Fue así como Marcelina y su gremio empezaron a cosechar conquistas. En 2011 hubo una reforma constitucional, en 2019 se modificó la Ley Federal del Trabajo y el Senado firmó un convenio con la OIT. La mejor noticia vino en abril de aquel año, cuando el Instituto Mexicano del Seguro Social inició el programa piloto de incorporación a personas trabajadoras del hogar, cuyo cumplimiento será voluntario hasta 2020 y después se volverá obligatorio.
A pesar de que estas medidas abonan a la revalorización del trabajo del hogar y al reconocimiento de los derechos de quienes a eso se dedican, la realidad sigue siendo lastimosa. Escuchémosla en su propia voz: “No comemos lo mismo que los patrones y lo hacemos en una vajilla aparte”, “Aquí no hay horario, me voy a dormir cuando lo hace la señora”, “Como soy de entrada por salida y acabo antes de la una, no me dan de comer”, “Ahora con la pandemia ya no me necesitan, ¿qué voy a hacer?”…
Tal vez la cuarentena les permita convivir más con sus familias, pero la falta de ingresos lo vuelve angustiante. Quizá conocerán mejor a sus hijos, a sus hermanos… Sin duda a algunas sus empleadores siguieron pagándoles o les dieron una despensa. Las que no corrieron con tanta suerte fueron contratadas en casas donde estarán sin salir hasta que la crisis sanitaria termine, y las menos afortunadas simplemente no tienen trabajo.
En los años ochenta una amiga escribió su tesis de licenciatura en Derecho sobre el valor económico no reconocido del trabajo de la mujer en el hogar. Estoy segura de que, en las actuales circunstancias, cuando, ante la ausencia de las empleadas domésticas, mucha gente se ha visto obligada a hacer ese trabajo, lo ha revalorado. Es duro, cansado.

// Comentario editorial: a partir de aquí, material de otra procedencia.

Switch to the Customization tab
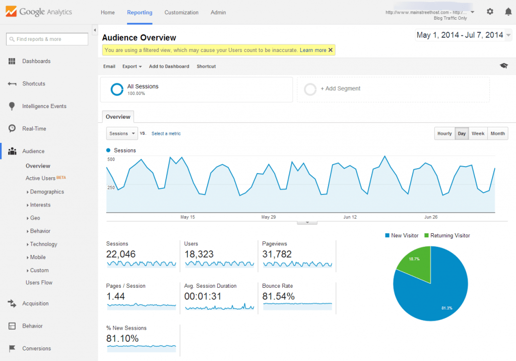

No olvidemos que muchos debemos parte de nuestro desarrollo profesional a ellas: se puede partir de casa tranquilo porque al regresar habrá comida y nuestros hijos estuvieron cuidados. Sus derechos deben ser como los de cualquier otro trabajador. En Costa Rica, Uruguay, Brasil, Argentina, Colombia y el Salvador, las trabajadoras del hogar ya cuentan con seguridad social.
En México estamos hablado de mujeres de todas las edades que han recibido entre dos y siete años de educación; algunas son analfabetas y casi todas perciben salarios bajos; trabajan de entrada por salida o de planta en un lugar distinto a donde nacieron; la mayoría tienen entre veinte cinco y cuarenta y cuatro años; necesitan muchas horas para llegar a su trabajo. En suma, son vulnerables, están desprotegidas. Hacen el aseo, asisten a todos en casa, los cuidan… ¿Y quién las cuida a ellas?
Nos urge un cambio cultural, pero eso no es suficiente. ¿Qué tal si cumplimos con las nuevas disposiciones y firmamos un contrato, las inscribimos al Seguro Social, les damos vacaciones conforme a la ley, respetamos su jornada laboral, les pagamos un salario justo y las apoyamos en su educación?
Hagamos que el final de esta historia sea más justo.
Texto publicado originalmente en la revista Contenido de noviembre 2020.